Avant l’application effective de ce texte en 2026, la commissaire européenne Vera Jourova, chargée des Valeurs et de la transparence, prévoit un Code de bonne pratique. Vous semble-t-il à la hauteur des enjeux?
Les défis sont immédiats et il est donc urgent de ne pas attendre. Les autorités européennes ont montré leur capacité de réaction rapide. Quelques mois après l’arrivée sur le devant de la scène de la question des intelligences génératives, avec ChatGPT, elles intégraient des dispositions dans le texte voté par le Parlement le 14 juin. Cela dit, même si j’ai un a priori contre une délégation trop forte de la régulation aux acteurs, il est difficile, à l’heure actuelle, de connaître le contenu et les modes opératoires et de sanction de ce Code de bonnes pratiques. Simplement, je note que l’essai de renvoyer à une autorégulation de la lutte contre la désinformation, en 2018, a été un échec. Et qu’il a fallu, dès 2021, revoir le texte pour renforcer le contrôle par les autorités publiques et son contenu et, dans la foulée, mettre sur pied un texte législatif: le Digital Services Act.
Certains observateurs estiment que cette régulation risque de défavoriser les acteurs européens face aux acteurs américains non contraints de composer avec une régulation aussi stricte…

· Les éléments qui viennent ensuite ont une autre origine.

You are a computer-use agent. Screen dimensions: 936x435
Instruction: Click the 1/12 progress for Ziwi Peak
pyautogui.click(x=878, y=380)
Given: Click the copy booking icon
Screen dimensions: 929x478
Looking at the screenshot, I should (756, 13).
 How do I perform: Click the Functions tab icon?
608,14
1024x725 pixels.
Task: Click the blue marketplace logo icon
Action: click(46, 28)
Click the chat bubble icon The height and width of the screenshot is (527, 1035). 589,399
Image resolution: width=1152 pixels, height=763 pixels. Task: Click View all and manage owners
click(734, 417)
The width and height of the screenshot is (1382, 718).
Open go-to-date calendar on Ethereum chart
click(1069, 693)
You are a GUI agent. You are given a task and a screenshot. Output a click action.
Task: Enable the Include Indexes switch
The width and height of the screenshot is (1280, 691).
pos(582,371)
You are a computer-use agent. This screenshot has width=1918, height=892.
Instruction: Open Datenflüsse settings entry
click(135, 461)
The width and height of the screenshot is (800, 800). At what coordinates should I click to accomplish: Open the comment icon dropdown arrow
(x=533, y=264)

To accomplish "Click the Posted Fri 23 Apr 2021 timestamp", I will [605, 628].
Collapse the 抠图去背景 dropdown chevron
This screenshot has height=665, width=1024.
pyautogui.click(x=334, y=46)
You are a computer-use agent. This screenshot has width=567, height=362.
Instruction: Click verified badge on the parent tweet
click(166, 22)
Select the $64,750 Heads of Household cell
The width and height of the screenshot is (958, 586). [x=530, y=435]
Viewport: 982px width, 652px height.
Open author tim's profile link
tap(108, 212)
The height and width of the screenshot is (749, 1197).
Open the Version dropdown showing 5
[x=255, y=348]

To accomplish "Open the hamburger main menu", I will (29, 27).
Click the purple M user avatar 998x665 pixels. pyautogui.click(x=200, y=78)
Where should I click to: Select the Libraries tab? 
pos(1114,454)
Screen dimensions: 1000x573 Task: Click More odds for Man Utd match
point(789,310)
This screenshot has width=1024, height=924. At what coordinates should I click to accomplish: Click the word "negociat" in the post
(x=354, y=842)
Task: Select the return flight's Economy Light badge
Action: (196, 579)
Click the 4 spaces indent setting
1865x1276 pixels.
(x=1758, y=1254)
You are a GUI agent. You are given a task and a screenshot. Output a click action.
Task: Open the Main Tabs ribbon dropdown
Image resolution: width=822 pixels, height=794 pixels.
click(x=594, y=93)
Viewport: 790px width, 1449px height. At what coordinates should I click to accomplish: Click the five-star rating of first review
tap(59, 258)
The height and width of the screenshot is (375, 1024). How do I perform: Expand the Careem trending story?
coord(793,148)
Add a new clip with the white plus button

La réticence des entreprises est facile à comprendre. Cependant, elle ne tient pas compte de trois points: le premier est que le marché européen est protégé de l’«envahisseur» qu’il soit chinois, américain ou autre ; le deuxième: la procédure et le certificat de conformité risquent demain d’être un atout dans la concurrence internationale à l’heure où les risques liés à l’IA sont largement connus des populations ; un troisième argument tire sa force du précédent qu’est le RGPD, sujet aux mêmes critiques et qui semble désormais devenir un standard international à tel point que, pour la première fois, le congrès américain est saisi d’une loi générale «Privacy». Par ailleurs, la proposition permet des «innovations» même hors du cadre réglementaire, à condition d’être encadrées dans des législations «bac à sable», soit des législations promouvant des innovations à risque mais sous contrôle des expériences et obligation de rapporter le résultat des expériences. Enfin, les PME sont exemptées de nombre d’obligations.